* What you have to do
Any image in the records is to be skipped; everything else should be reproduced exactly.

* Information shown
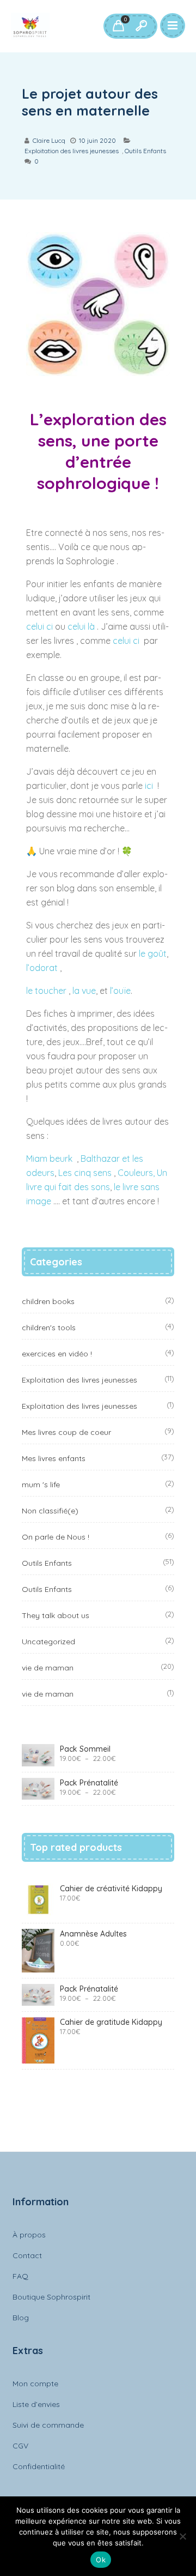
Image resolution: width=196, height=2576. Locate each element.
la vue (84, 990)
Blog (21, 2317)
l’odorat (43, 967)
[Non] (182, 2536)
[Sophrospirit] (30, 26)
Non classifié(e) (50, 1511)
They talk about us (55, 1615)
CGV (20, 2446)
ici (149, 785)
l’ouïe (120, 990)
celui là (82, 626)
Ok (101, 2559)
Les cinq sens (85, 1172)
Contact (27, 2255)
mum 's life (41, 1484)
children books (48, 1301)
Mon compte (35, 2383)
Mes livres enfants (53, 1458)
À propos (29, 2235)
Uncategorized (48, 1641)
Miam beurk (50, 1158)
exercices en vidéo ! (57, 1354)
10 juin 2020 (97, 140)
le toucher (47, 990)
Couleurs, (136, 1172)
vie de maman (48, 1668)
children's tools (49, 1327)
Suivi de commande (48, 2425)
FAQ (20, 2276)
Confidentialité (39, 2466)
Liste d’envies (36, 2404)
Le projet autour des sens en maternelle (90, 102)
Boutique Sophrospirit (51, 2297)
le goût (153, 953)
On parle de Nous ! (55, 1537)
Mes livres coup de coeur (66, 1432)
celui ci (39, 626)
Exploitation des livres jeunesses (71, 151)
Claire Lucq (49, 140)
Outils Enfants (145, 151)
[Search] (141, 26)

* Task response
Image resolution: width=196, height=2576. Locate each element.
la vue (84, 990)
Blog (21, 2317)
l’odorat (43, 967)
[Non] (182, 2536)
[Sophrospirit] (30, 26)
Non classifié(e) (50, 1511)
They talk about us (55, 1615)
CGV (20, 2446)
ici (149, 785)
l’ouïe (120, 990)
celui là (82, 626)
Ok (101, 2559)
Les cinq sens (85, 1172)
Contact (27, 2255)
mum 's life (41, 1484)
children books (48, 1301)
Mon compte (35, 2383)
Mes livres enfants (53, 1458)
À propos (29, 2235)
Uncategorized (48, 1641)
Miam beurk (50, 1158)
exercices en vidéo ! (57, 1354)
10 juin 2020 (97, 140)
le toucher (47, 990)
Couleurs, (136, 1172)
vie de maman (48, 1668)
children's tools (49, 1327)
Suivi de commande (48, 2425)
FAQ (20, 2276)
Confidentialité (39, 2466)
Liste d’envies (36, 2404)
Le projet autour des sens en maternelle (90, 102)
Boutique Sophrospirit (51, 2297)
le goût (153, 953)
On parle de Nous ! (55, 1537)
Mes livres coup de coeur (66, 1432)
celui ci (39, 626)
Exploitation des livres jeunesses (71, 151)
Claire Lucq (49, 140)
Outils Enfants (145, 151)
[Search] (141, 26)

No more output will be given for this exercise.